Shelf Load Rating Explained

Many of our shelving systems come with a shelf load rating and UDL limit. You may not have heard of UDL, so we've created this page to help you can better understand what this means and how to use it when selecting a suitable shelving unit.

What is UDL?

UDL stands for Uniform Distributed Load and is classed as the maximum load that can supported across the whole loading width of the shelf.

The maximum weight of an item you can put on the shelf would be considered Point Load and is calculated as the division of UDL by the width, we do not quote Point Load because of all the possible variables.

An example would be: a 1000 mm wide shelf with a UDL of 100 kg can hold ten 100 mm wide boxes side-by-side, weighing up to 10 kg each, or five 200 mm wide boxes weighing up to 20 kg each.

Uniform Distributed Load Diagram

Light, Medium and Heavy Duty Ranges

To make it simpler, UDL is banded into a light, medium and heavy scale which will often appear in the product's title and category filters.

We consider anything over 200 kg UDL to be 'Heavy Duty' and will be described as such, but because some shelving is rated up to 850 kg UDL we created Extra Heavy Duty and Ultra Heavy Duty to make it easier to differentiate between them.

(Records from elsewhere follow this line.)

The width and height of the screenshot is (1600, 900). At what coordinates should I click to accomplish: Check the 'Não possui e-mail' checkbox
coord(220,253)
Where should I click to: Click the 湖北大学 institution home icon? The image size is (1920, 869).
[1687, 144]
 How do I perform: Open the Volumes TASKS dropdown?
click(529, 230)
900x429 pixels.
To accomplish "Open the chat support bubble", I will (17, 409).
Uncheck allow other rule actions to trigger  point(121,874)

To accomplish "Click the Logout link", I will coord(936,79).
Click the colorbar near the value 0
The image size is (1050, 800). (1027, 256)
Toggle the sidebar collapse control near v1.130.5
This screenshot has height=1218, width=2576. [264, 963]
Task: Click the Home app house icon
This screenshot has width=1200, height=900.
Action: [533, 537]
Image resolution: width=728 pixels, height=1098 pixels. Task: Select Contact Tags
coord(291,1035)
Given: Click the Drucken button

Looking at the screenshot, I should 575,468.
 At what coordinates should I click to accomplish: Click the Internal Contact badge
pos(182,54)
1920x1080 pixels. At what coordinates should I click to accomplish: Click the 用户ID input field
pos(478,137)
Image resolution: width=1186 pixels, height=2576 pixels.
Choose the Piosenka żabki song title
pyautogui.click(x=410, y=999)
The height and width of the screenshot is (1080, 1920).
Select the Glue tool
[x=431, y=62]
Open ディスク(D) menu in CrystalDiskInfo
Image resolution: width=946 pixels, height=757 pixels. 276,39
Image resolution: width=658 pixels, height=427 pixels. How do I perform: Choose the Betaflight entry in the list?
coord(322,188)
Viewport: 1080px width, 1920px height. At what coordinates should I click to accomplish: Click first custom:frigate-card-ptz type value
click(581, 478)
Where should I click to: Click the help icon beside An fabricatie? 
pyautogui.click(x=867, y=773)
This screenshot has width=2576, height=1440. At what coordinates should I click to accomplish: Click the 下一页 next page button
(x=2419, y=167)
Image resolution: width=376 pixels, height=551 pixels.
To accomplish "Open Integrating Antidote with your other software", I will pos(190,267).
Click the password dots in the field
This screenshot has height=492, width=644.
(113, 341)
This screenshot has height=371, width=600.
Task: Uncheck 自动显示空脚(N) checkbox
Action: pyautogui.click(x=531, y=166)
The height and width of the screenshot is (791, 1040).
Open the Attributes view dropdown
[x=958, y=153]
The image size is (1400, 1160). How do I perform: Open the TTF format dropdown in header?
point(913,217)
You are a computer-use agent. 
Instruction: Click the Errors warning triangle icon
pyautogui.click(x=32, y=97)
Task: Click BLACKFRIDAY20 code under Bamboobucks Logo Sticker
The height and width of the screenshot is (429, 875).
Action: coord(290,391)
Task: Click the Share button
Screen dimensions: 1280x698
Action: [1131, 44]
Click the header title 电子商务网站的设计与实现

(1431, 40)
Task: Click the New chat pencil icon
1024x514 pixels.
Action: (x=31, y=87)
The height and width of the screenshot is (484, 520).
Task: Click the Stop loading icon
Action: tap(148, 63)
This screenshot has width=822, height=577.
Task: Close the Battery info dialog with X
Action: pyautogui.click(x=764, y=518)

Look out for our colour coded duty rating symbols throughout our website, if you are still unsure about which type of shelving to choose to fit your requirements, you should speak to our team either by phone, email, or live chat.

Duty Rating Scale Diagram

Total Unit UDL

The total amount of load the unit can hold: 

Total Unit UDL = UDL x #Shelves

Staying Below UDL

Although the UDL is not the absolute breaking point at which the system will collapse, you should still try to stay well within the stated limits. So if the items you could fit on one shelf weigh 195 kg combined, consider a heavy duty shelf with a load rating of 250 kg or higher just to be sure.